## [The exercise]
Please output every line of the data below as a Markdown table with the columns Row and Line, numbering the rows in order and leaving out blank lines.

## [Entries for locating words and items]
--------------------------------------------------
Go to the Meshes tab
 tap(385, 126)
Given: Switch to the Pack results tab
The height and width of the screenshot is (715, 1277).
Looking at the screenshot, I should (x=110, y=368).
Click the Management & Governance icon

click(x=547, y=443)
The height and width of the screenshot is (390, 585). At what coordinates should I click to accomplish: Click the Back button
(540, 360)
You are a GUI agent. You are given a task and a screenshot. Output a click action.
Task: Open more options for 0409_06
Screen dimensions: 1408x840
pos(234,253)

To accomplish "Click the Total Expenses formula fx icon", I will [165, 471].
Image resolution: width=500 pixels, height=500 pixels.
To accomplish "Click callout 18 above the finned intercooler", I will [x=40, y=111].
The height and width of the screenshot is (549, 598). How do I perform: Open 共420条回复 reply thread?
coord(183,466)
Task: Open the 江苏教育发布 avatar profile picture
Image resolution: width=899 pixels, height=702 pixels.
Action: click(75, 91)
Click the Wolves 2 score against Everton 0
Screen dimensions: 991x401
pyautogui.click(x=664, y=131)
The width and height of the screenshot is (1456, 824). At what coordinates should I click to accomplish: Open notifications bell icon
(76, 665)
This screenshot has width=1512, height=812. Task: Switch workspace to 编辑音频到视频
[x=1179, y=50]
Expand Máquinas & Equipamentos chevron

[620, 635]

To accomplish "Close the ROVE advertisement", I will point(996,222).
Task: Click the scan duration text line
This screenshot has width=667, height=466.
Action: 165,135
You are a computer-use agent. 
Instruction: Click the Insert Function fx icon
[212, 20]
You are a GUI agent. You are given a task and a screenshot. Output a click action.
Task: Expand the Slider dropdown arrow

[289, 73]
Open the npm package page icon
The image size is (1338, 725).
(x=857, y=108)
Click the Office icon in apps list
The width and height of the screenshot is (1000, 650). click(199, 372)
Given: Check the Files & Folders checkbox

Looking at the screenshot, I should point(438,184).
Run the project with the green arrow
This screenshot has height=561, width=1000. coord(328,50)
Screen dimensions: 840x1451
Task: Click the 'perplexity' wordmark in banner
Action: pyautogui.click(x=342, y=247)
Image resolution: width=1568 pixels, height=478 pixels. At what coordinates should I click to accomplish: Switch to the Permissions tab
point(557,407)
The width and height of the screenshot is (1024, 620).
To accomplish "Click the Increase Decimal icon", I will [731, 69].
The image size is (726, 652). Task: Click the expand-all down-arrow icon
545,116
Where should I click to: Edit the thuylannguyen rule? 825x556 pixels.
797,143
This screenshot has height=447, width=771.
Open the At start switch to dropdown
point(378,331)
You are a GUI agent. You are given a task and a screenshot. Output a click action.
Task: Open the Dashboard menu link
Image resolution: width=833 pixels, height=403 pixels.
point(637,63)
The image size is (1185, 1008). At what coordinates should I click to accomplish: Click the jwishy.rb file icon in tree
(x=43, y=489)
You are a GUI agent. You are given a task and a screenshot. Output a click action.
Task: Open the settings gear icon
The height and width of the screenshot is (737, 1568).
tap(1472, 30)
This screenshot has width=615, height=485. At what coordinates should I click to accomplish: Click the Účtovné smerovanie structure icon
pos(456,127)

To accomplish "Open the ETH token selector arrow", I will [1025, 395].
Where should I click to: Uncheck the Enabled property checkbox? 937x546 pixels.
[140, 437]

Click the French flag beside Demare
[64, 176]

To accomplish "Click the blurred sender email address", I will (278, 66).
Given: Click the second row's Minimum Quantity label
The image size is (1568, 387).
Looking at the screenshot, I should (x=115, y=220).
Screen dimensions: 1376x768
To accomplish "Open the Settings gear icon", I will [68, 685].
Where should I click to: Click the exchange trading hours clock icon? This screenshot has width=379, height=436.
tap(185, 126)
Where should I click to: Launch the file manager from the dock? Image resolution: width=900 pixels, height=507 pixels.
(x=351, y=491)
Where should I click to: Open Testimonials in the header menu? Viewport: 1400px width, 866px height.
--------------------------------------------------
## [Response to the exercise]
| Row | Line |
|---|---|
| 1 | Go to the Meshes tab |
| 2 |  tap(385, 126) |
| 3 | Given: Switch to the Pack results tab |
| 4 | The height and width of the screenshot is (715, 1277). |
| 5 | Looking at the screenshot, I should (x=110, y=368). |
| 6 | Click the Management & Governance icon |
| 7 | click(x=547, y=443) |
| 8 | The height and width of the screenshot is (390, 585). At what coordinates should I click to accomplish: Click the Back button |
| 9 | (540, 360) |
| 10 | You are a GUI agent. You are given a task and a screenshot. Output a click action. |
| 11 | Task: Open more options for 0409_06 |
| 12 | Screen dimensions: 1408x840 |
| 13 | pos(234,253) |
| 14 | To accomplish "Click the Total Expenses formula fx icon", I will [165, 471]. |
| 15 | Image resolution: width=500 pixels, height=500 pixels. |
| 16 | To accomplish "Click callout 18 above the finned intercooler", I will [x=40, y=111]. |
| 17 | The height and width of the screenshot is (549, 598). How do I perform: Open 共420条回复 reply thread? |
| 18 | coord(183,466) |
| 19 | Task: Open the 江苏教育发布 avatar profile picture |
| 20 | Image resolution: width=899 pixels, height=702 pixels. |
| 21 | Action: click(75, 91) |
| 22 | Click the Wolves 2 score against Everton 0 |
| 23 | Screen dimensions: 991x401 |
| 24 | pyautogui.click(x=664, y=131) |
| 25 | The width and height of the screenshot is (1456, 824). At what coordinates should I click to accomplish: Open notifications bell icon |
| 26 | (76, 665) |
| 27 | This screenshot has width=1512, height=812. Task: Switch workspace to 编辑音频到视频 |
| 28 | [x=1179, y=50] |
| 29 | Expand Máquinas & Equipamentos chevron |
| 30 | [620, 635] |
| 31 | To accomplish "Close the ROVE advertisement", I will point(996,222). |
| 32 | Task: Click the scan duration text line |
| 33 | This screenshot has width=667, height=466. |
| 34 | Action: 165,135 |
| 35 | You are a computer-use agent.  |
| 36 | Instruction: Click the Insert Function fx icon |
| 37 | [212, 20] |
| 38 | You are a GUI agent. You are given a task and a screenshot. Output a click action. |
| 39 | Task: Expand the Slider dropdown arrow |
| 40 | [289, 73] |
| 41 | Open the npm package page icon |
| 42 | The image size is (1338, 725). |
| 43 | (x=857, y=108) |
| 44 | Click the Office icon in apps list |
| 45 | The width and height of the screenshot is (1000, 650). click(199, 372) |
| 46 | Given: Check the Files & Folders checkbox |
| 47 | Looking at the screenshot, I should point(438,184). |
| 48 | Run the project with the green arrow |
| 49 | This screenshot has height=561, width=1000. coord(328,50) |
| 50 | Screen dimensions: 840x1451 |
| 51 | Task: Click the 'perplexity' wordmark in banner |
| 52 | Action: pyautogui.click(x=342, y=247) |
| 53 | Image resolution: width=1568 pixels, height=478 pixels. At what coordinates should I click to accomplish: Switch to the Permissions tab |
| 54 | point(557,407) |
| 55 | The width and height of the screenshot is (1024, 620). |
| 56 | To accomplish "Click the Increase Decimal icon", I will [731, 69]. |
| 57 | The image size is (726, 652). Task: Click the expand-all down-arrow icon |
| 58 | 545,116 |
| 59 | Where should I click to: Edit the thuylannguyen rule? 825x556 pixels. |
| 60 | 797,143 |
| 61 | This screenshot has height=447, width=771. |
| 62 | Open the At start switch to dropdown |
| 63 | point(378,331) |
| 64 | You are a GUI agent. You are given a task and a screenshot. Output a click action. |
| 65 | Task: Open the Dashboard menu link |
| 66 | Image resolution: width=833 pixels, height=403 pixels. |
| 67 | point(637,63) |
| 68 | The image size is (1185, 1008). At what coordinates should I click to accomplish: Click the jwishy.rb file icon in tree |
| 69 | (x=43, y=489) |
| 70 | You are a GUI agent. You are given a task and a screenshot. Output a click action. |
| 71 | Task: Open the settings gear icon |
| 72 | The height and width of the screenshot is (737, 1568). |
| 73 | tap(1472, 30) |
| 74 | This screenshot has width=615, height=485. At what coordinates should I click to accomplish: Click the Účtovné smerovanie structure icon |
| 75 | pos(456,127) |
| 76 | To accomplish "Open the ETH token selector arrow", I will [1025, 395]. |
| 77 | Where should I click to: Uncheck the Enabled property checkbox? 937x546 pixels. |
| 78 | [140, 437] |
| 79 | Click the French flag beside Demare |
| 80 | [64, 176] |
| 81 | To accomplish "Click the blurred sender email address", I will (278, 66). |
| 82 | Given: Click the second row's Minimum Quantity label |
| 83 | The image size is (1568, 387). |
| 84 | Looking at the screenshot, I should (x=115, y=220). |
| 85 | Screen dimensions: 1376x768 |
| 86 | To accomplish "Open the Settings gear icon", I will [68, 685]. |
| 87 | Where should I click to: Click the exchange trading hours clock icon? This screenshot has width=379, height=436. |
| 88 | tap(185, 126) |
| 89 | Where should I click to: Launch the file manager from the dock? Image resolution: width=900 pixels, height=507 pixels. |
| 90 | (x=351, y=491) |
| 91 | Where should I click to: Open Testimonials in the header menu? Viewport: 1400px width, 866px height. |